# XD9 Service Model prices



## doodMAN (Feb 16, 2007)

Hey all,

I'm looking to buy an XD-9 Service model within the next few weeks. I hear it's a GREAT gun! This will be my first handgun and I'm not sure what this model goes for. I do know that it shouldn't go for more than $550 (correct me if I'm wrong).


Can some of you give me an idea of what a good price would be? And maybe even some sites that have these good prices (if possible)?


Also, when I go to purchase the gun, is there a certain amount of days that I have to wait to take the gun home or does this vary from state to state? I am from Virginia.

Much Thanks!


----------



## Baldy (Jun 21, 2006)

I been looking at the XD-9 in my area and they are going for $480 to $525 without the night sites. With nights they are going for $550 to $625. Crazy I know. You could buy a service or compact for $480 and the sites for $60 on sale or at a show.

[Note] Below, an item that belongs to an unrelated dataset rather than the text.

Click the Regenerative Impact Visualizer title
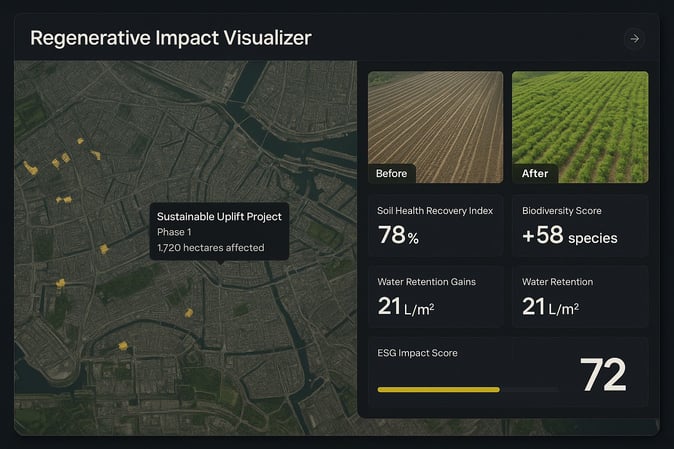 tap(171, 38)
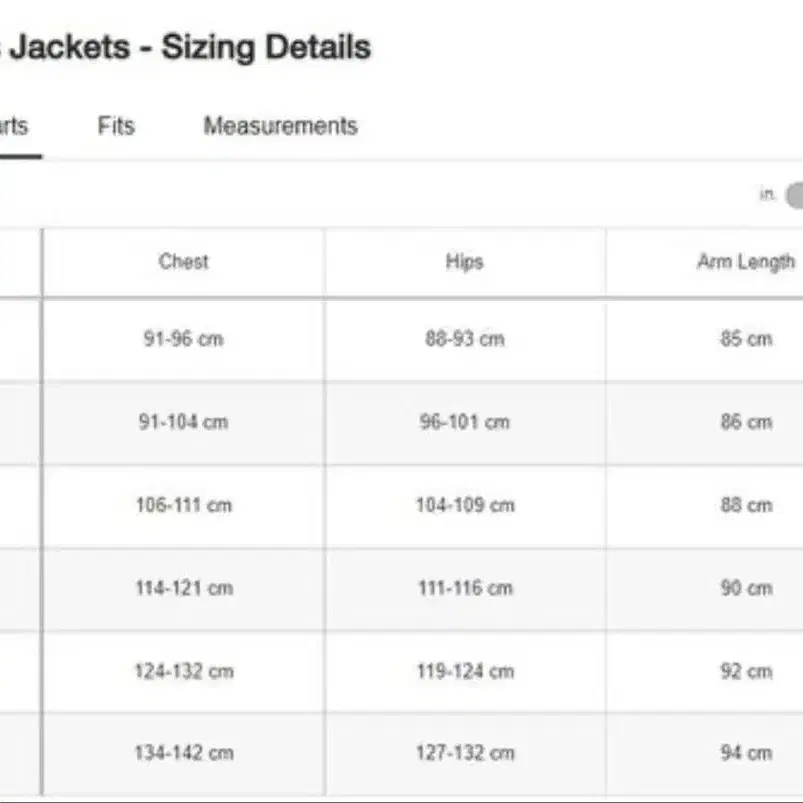Select the partially visible Size Charts tab
The height and width of the screenshot is (803, 803).
pyautogui.click(x=14, y=126)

If you can put them in the cost is about $540. Now this in central Flordia. Good luck.


----------



## Todd (Jul 3, 2006)

I picked up my XD last year for under $500. They've gained in popularity, so the prices are on the rise. If you're looking online, check out Buds Gun Shop. http://www.budsgunshop.com/catalog/index.php/cPath/21.

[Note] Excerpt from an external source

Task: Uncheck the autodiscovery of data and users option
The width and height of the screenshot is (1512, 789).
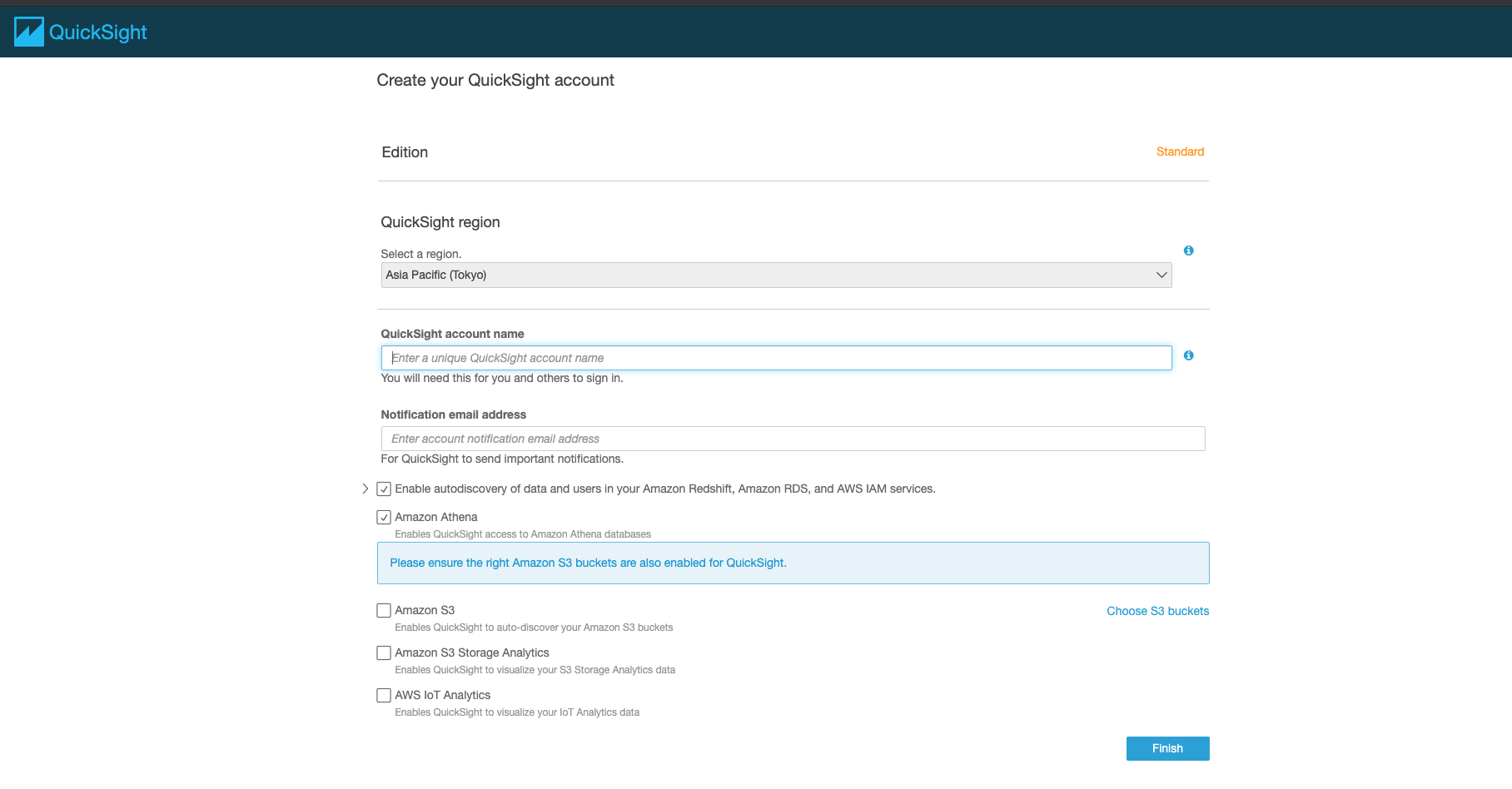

I've heard to stay away from Gander Mt. because they're prices tend to high, but I don't have one around here to verify that.


----------



## travelinman (Aug 17, 2006)

I paid $500 for my XD40 service last summer at gander mtn. If you have an Academy Sports in your area I'd look there. I bought an XD9sc there about a month ago for about $480.

good luck,

Jeremy


----------



## justin81 (Jan 12, 2007)

I just picked my XD9 service model up about a month or two ago. New for $450 @ Sportsman’s Warehouse.


----------



## BlueDevil (Feb 19, 2007)

I picked up my XD40 at Quantico Arms (@ the gun show in Orange County, CA) for about $480.00 (to echo travelinman)


----------



## Wheels (Oct 9, 2006)

Got mine for 450.00 from Carter Country in H-Town. Saw $400 Sub-compact at TopGun Gun range in Houston just yesterday. If I had a job now, I would buy this gun. Uggghhh.


----------